→ Reading passage
Being a Highly Sensitive Person

Some people are neurologically wired to process stimulation more deeply than average. Psychologist Elaine Aron, who pioneered research on sensory processing sensitivity, found that highly sensitive people cry more easily than others. This isn’t a disorder. It’s a temperament trait affecting roughly 15 to 20 percent of the population. Highly sensitive people process information deeply, which means images of violence, stories of heartbreak, sudden loud noises, and chaotic environments can be genuinely overwhelming in a way they aren’t for most people.

“Sensitive people can’t help but express what they’re feeling,” Aron has noted. “They show their anger, they show their happiness.” If you’ve been a frequent crier your entire life, react strongly to beauty and sadness alike, and feel rattled by overstimulation, this trait may be your baseline rather than a sign that something is wrong.

Nutritional Gaps That Affect Mood

B vitamins, particularly B12, play a direct role in producing the brain chemicals that regulate mood. Low levels of B12 and folate have been linked to depression, though research on whether supplementation alone can resolve depressive symptoms is mixed. If your diet is restricted (vegan or vegetarian diets are lower in B12), if you take certain medications that deplete B vitamins, or if you have absorption issues, a deficiency could be quietly contributing to your emotional instability. A simple blood test can rule this in or out.

When Crying Doesn’t Match Your Emotions

There’s one cause of frequent crying that most people have never heard of: pseudobulbar affect, or PBA. This is a neurological condition, not a mental health issue, and the key distinction is that the crying doesn’t match what you’re actually feeling inside. You might burst into tears during a casual conversation, or laugh uncontrollably at something that isn’t funny. The episodes are explosive, sudden, and short-lived. Between episodes, you don’t feel persistently sad the way someone with depression does.

→ Recorded data
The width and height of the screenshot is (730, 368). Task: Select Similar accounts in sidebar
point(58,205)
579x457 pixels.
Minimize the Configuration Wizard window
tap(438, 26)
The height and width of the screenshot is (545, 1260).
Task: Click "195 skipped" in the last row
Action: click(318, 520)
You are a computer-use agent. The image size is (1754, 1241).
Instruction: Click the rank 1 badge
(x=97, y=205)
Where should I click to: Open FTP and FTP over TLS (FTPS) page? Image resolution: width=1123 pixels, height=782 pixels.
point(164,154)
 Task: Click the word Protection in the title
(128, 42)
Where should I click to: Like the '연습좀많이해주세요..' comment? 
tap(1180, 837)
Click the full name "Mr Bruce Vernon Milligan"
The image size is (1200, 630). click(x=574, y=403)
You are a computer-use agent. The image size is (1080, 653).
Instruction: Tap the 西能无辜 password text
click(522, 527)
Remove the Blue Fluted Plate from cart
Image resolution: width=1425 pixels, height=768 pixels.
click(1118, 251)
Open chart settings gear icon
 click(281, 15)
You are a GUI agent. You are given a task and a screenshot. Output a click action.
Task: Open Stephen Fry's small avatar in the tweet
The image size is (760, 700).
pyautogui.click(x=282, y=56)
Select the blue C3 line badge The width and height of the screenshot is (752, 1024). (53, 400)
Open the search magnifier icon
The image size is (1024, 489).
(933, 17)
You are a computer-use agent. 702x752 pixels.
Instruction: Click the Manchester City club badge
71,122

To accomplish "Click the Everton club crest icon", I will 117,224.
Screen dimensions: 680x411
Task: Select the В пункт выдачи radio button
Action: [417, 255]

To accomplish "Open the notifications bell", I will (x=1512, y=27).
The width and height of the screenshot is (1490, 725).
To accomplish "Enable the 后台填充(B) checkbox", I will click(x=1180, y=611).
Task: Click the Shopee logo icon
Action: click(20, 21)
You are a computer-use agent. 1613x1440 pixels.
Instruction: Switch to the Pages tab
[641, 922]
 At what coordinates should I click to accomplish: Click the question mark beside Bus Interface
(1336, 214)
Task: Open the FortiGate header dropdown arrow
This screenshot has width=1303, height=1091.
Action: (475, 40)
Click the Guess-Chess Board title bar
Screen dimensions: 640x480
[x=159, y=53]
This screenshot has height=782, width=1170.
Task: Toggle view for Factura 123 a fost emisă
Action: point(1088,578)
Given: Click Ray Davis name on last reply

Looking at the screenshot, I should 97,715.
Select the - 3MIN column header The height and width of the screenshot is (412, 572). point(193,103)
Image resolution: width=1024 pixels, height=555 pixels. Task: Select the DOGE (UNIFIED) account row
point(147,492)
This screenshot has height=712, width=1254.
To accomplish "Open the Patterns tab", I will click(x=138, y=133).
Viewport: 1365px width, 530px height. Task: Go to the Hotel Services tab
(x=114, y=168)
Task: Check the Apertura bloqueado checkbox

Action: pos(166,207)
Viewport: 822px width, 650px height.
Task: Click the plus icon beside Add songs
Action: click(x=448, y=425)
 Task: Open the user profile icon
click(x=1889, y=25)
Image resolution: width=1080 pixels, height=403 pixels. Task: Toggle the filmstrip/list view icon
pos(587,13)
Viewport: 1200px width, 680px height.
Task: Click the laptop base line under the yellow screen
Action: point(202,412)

→ Description of the task
Copy the stretch of the passage on frequent crying from "Some people are" through "for most people.", word for word.

→ Reply to the task
Some people are neurologically wired to process stimulation more deeply than average. Psychologist Elaine Aron, who pioneered research on sensory processing sensitivity, found that highly sensitive people cry more easily than others. This isn’t a disorder. It’s a temperament trait affecting roughly 15 to 20 percent of the population. Highly sensitive people process information deeply, which means images of violence, stories of heartbreak, sudden loud noises, and chaotic environments can be genuinely overwhelming in a way they aren’t for most people.